-- START --

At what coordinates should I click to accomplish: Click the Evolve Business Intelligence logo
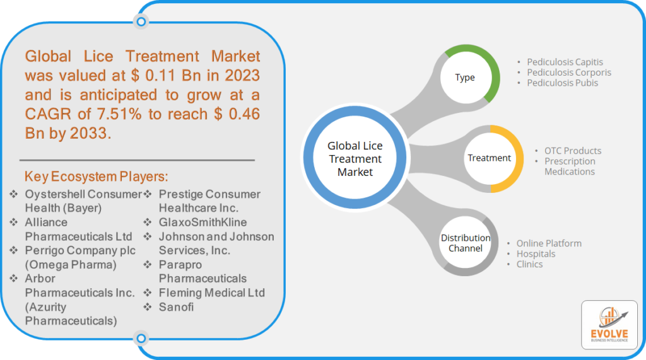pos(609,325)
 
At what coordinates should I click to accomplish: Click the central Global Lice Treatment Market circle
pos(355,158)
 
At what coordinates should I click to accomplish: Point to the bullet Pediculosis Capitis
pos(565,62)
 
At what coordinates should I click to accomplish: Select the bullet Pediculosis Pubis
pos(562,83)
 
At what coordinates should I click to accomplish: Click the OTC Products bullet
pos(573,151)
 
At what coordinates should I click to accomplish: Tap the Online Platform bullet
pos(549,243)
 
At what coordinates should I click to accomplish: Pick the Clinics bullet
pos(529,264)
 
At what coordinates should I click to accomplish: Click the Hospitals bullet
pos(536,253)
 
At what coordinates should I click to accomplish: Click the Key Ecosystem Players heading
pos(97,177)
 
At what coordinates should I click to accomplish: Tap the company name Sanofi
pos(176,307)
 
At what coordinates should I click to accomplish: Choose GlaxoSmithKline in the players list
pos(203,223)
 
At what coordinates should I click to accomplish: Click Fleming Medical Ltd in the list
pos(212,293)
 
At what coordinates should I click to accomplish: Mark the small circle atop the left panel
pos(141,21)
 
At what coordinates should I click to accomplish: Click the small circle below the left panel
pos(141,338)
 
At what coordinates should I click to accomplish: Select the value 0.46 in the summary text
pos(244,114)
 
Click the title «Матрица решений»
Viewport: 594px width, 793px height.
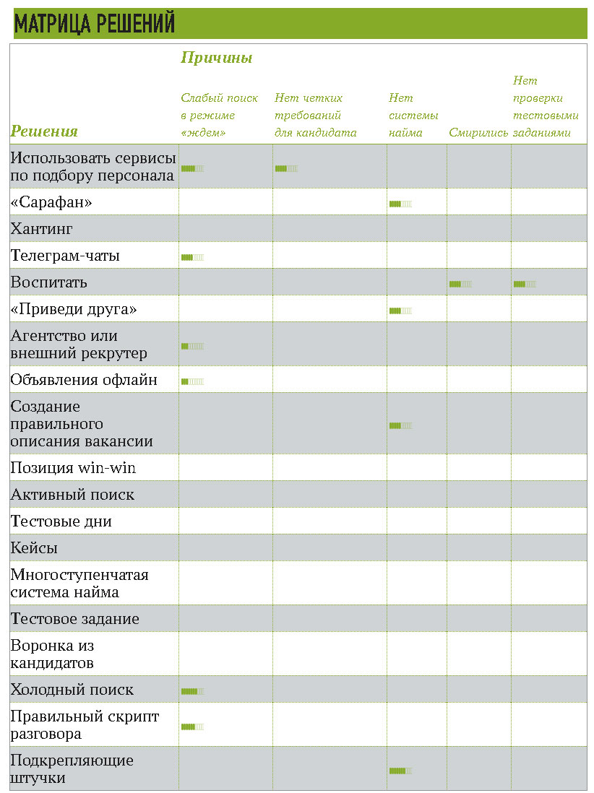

-- END --
-- START --

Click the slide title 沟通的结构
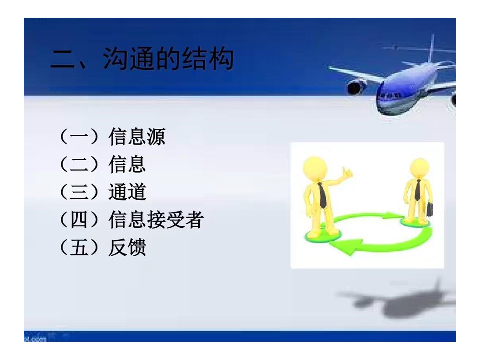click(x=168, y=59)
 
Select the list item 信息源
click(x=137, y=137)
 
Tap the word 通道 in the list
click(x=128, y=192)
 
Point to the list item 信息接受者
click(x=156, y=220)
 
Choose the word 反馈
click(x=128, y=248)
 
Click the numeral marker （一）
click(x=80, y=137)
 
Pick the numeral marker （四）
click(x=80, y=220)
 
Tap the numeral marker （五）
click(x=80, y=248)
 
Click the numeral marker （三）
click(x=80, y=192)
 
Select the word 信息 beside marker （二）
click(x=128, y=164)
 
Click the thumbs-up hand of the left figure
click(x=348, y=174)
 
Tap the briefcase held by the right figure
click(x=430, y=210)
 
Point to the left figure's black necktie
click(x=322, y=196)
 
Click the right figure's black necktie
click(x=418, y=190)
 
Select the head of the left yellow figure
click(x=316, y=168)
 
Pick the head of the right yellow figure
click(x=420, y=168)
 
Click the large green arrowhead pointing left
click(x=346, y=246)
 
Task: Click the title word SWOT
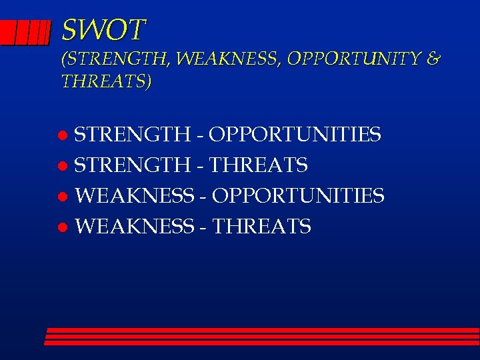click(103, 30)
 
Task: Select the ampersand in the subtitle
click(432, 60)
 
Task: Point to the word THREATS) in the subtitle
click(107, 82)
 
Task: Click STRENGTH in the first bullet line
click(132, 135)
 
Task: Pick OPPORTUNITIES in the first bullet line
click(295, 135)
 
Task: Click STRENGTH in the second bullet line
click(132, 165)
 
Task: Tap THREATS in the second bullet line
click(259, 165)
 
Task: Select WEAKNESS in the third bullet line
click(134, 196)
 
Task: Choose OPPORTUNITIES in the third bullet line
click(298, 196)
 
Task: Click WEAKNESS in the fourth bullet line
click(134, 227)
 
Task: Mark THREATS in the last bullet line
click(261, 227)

-- END --
-- START --

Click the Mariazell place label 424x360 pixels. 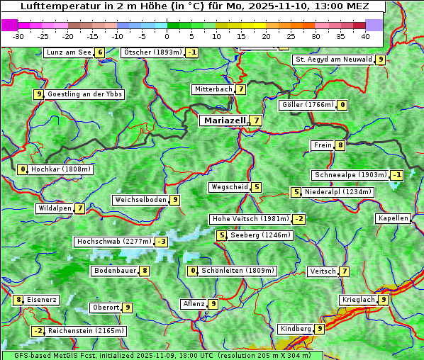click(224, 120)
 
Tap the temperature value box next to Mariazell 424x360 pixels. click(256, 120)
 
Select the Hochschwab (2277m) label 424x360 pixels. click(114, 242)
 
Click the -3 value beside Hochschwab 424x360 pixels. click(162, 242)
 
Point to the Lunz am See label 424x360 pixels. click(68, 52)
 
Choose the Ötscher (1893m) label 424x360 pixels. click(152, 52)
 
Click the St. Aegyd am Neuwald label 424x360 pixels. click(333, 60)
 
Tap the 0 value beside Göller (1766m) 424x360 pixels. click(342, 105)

-- END --

* **TASK DIRECTIONS**
Copy out everything from the line containing "Task: Click WEAKNESS" down to the line containing "click(261, 227)", requests included, and offset every click coordinate in the answers by -71.

* **COMPLETED EXERCISE**
Task: Click WEAKNESS in the fourth bullet line
click(63, 156)
 
Task: Mark THREATS in the last bullet line
click(190, 156)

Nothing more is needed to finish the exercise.